Tem dia que parece que você envelhece uns 80 anos, fica da cor do bigode ultrapassado.
Tem horas que parece que você rejuvenesce uns 18 anos, fica com espinha que nem o adolescente no cinema. Tem noites que você dorme até colar seus sonhos no travesseiro, e acorda suando de tanto que correu para conquistar. Tem dias que parecem noite, que tudo fica escuro, chove dentro de você, e deságua lá na sarjeta. Tem noites que parecem dia, tudo não tem fim e o mais longe é tentar enxergar aquela estrela que nunca brilha.
Tem 28 anos que não cabem na calculadora de ninguém e tudo é motivo de questionamento. Nome, peso, altura, profissão, relacionamento, cidade, férias, viagem, pessoas, rumo, história, comidas, salário, preço, sonhos, diálogo, família, academia, distâncias, saudades, ódios, amores, relógio, horas, gastos, dormir, acordar, porquê, porquê, porquê daqui, de lá de acolá. Culpa, raiva, canseira e dor.
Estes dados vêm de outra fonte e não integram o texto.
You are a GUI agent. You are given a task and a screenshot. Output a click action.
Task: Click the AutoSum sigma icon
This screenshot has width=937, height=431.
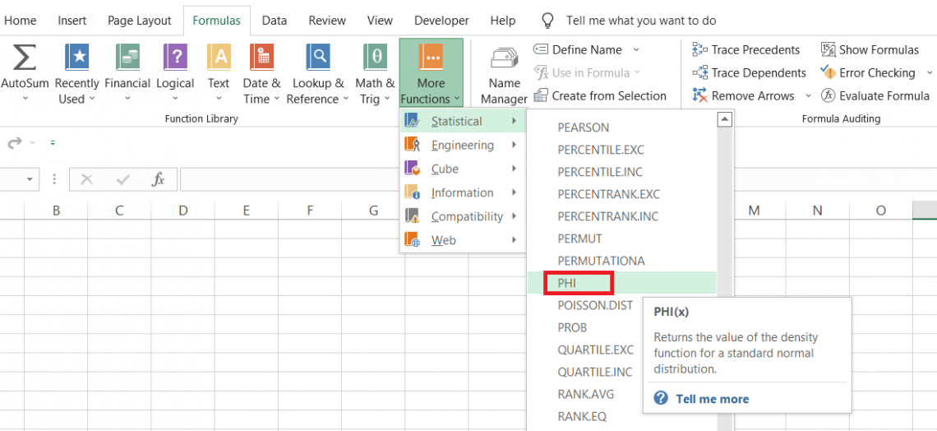25,58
Os sabores do sorvete são muito, daí até isso é questionável. A cadeira do bar é ruim de sentar, a fila na entrada da balada, o atendimento da padaria, o jeito que vem o troco, os laços que você mantém, você questiona tudo. Reclama de muito, tem certeza de quase nada, mas absoluta do que já não quer mais ter.
É uma sensação de pisca pisca, pisca apaga, pisca acende.
Pisca apaga
Pisca acende
Pisca apaga, acende, apaga, acende.
Vem o corpo e pede pra descansar.
Vem a alma e pede pra viver.
Vem o espírito e pede para orar.
Vem os outros e pedem resultado.
Vem a saúde e pede exercício.
Vem as redes sociais e querem atualização.
Vem o círculo social e pedem participação.
Vem o silêncio e fica falando e não te deixa dormir.
Vem a alimentação e te cobra caro.
Vem o vazio e pede solução.
Em quantos 28 anos se divide uma vida?
Mas vem o mar e me chama, lá longe, para mergulhar.
Tinha um moço revirando o lixo, na rua pela qual passei. Mas o lixo não era lixo. O lixo tinha uma mala. Ele olhou, virou, deixou o cigarro pendurado na boca enquanto averiguava exatamente se aquela mala tinha rodas, ziper, costura e se realmente precisava estar ali, no lixo. Demorou tanto para fazer a vistoria que não dei conta de esperar, virei a esquina apertada pro xixi. Tenho certeza de que ele precisava colocar ali dentro alguma coisa, alguma passagem de ida, alguma casa, alguma família, alguma viagem, algum sabor, alguma escolha do querer carregar algo para algum lugar. Algo que valha a pena.
Tenho me perguntado, cada vez mais, o que quero carregar dentro da minha mala, para algum lugar.